### Collection entries
□ □ □ □

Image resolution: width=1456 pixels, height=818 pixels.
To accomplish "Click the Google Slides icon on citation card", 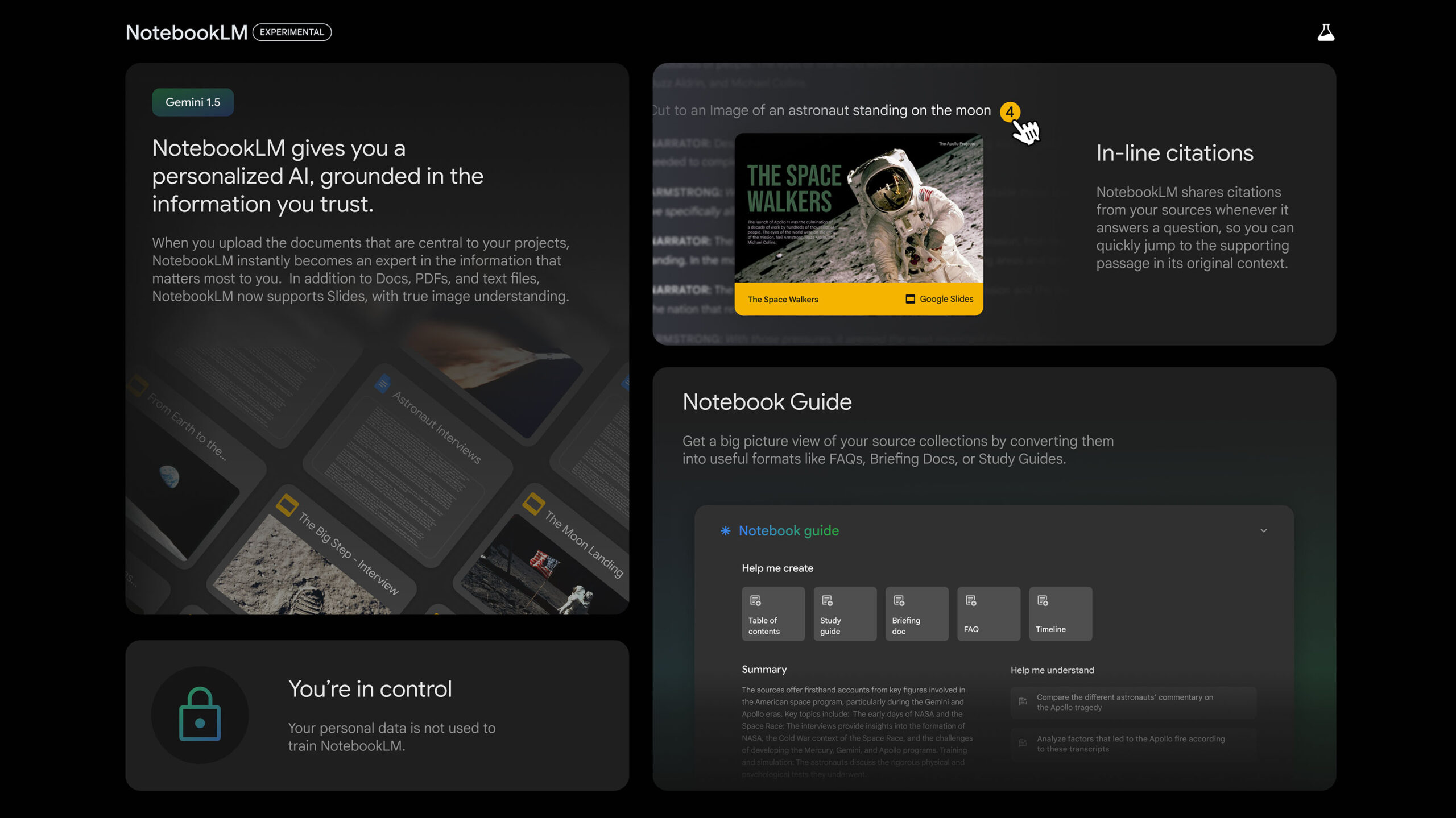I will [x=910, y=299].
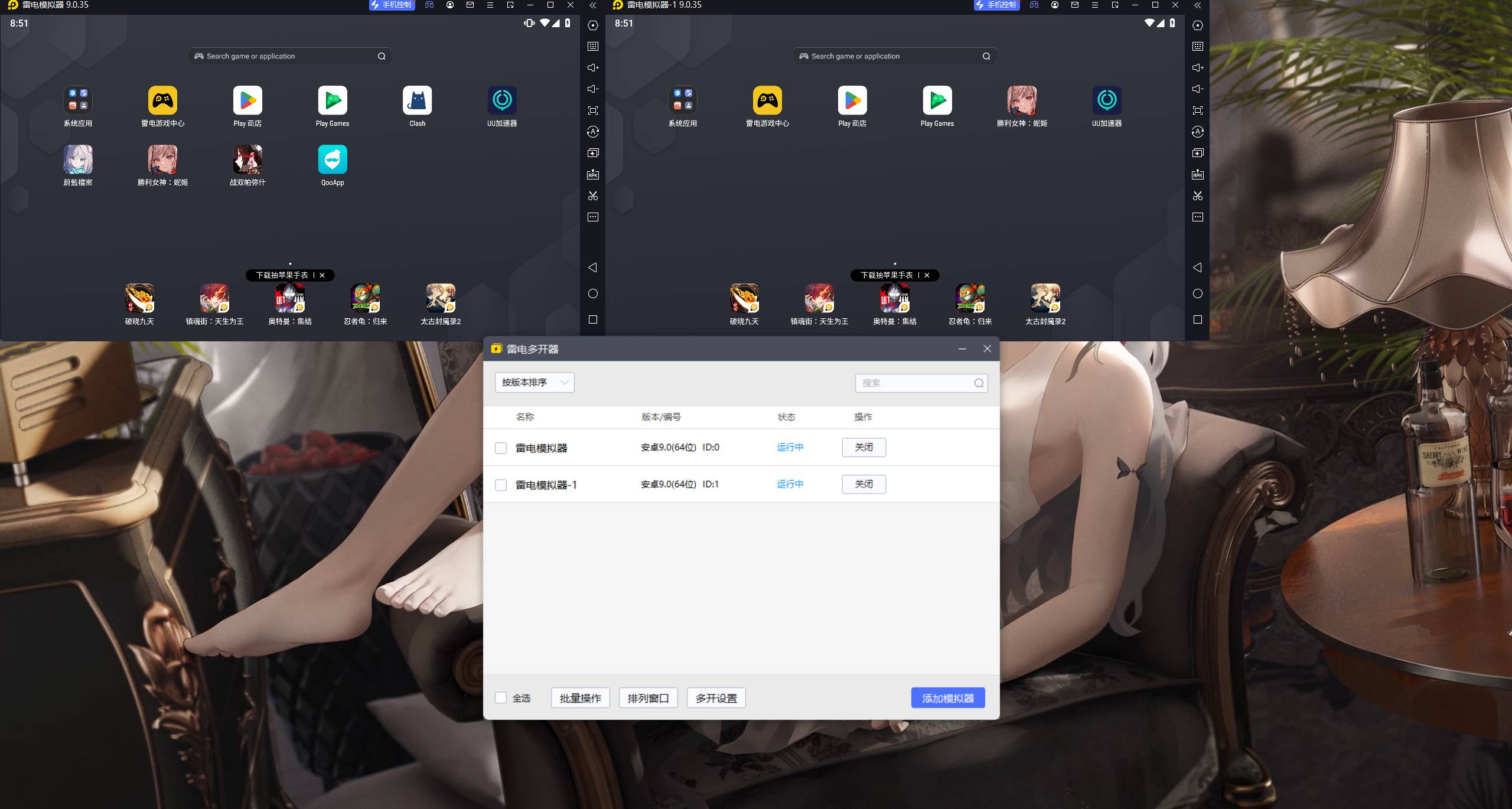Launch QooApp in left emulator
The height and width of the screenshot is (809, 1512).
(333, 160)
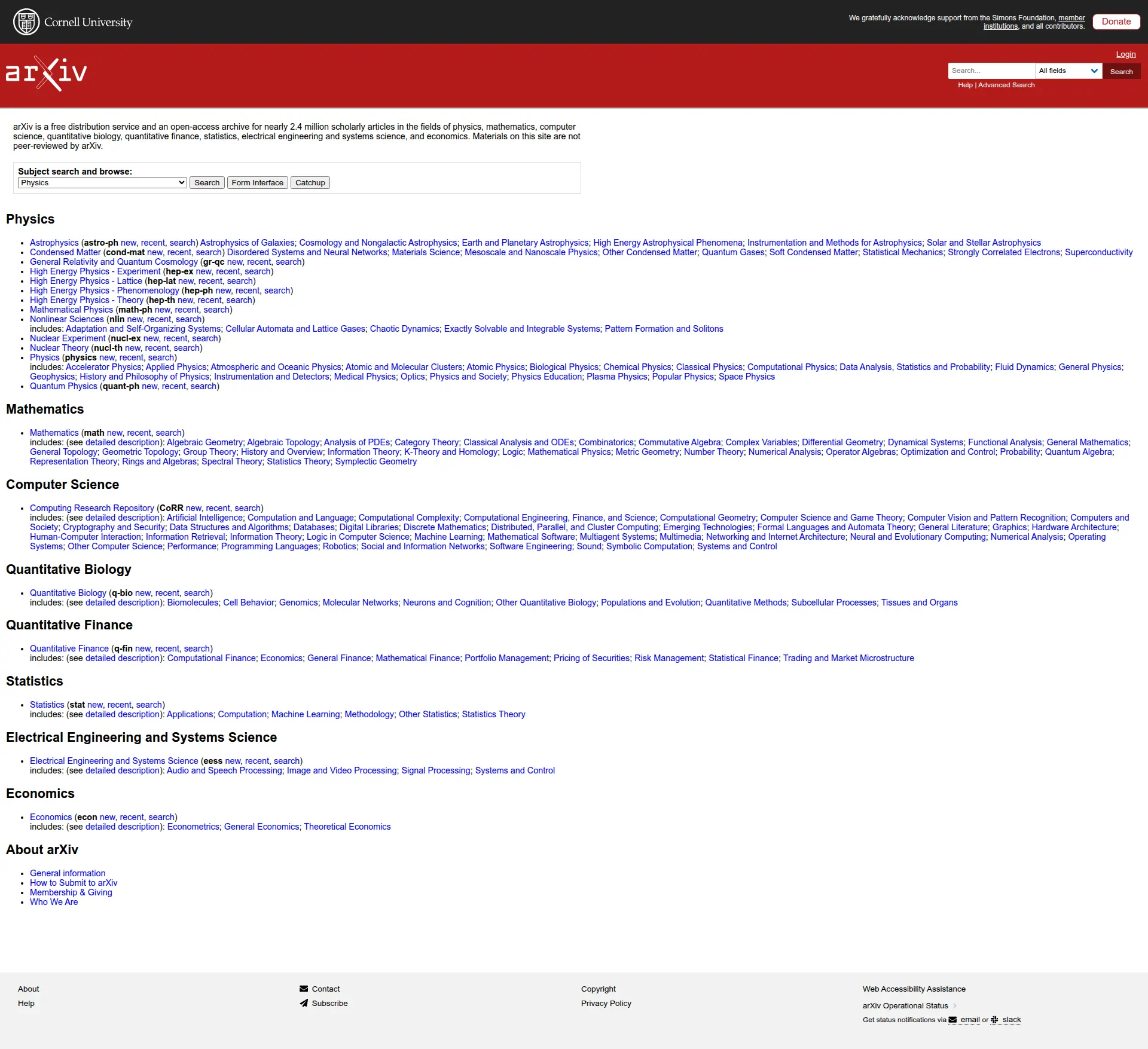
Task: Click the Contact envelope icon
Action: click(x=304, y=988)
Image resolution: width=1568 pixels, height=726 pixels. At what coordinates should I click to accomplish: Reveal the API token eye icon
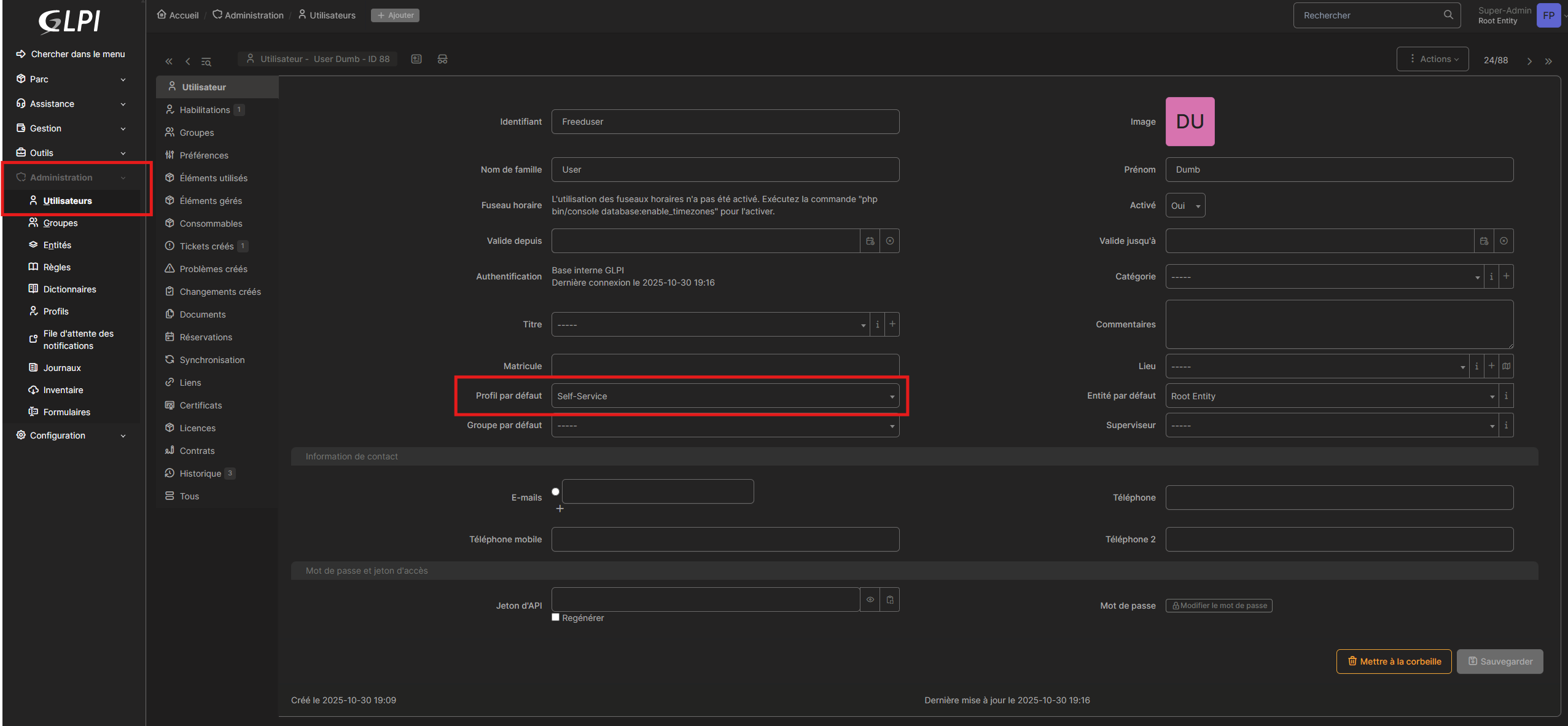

□ □ □ □

### Work to be completed
Collect each line of the entries that has the word "Image", copying it in full.

### Result of the exercise
Image resolution: width=1456 pixels, height=818 pixels.
Image resolution: width=1568 pixels, height=726 pixels. At what coordinates should I click to accomplish: Reveal the API token eye icon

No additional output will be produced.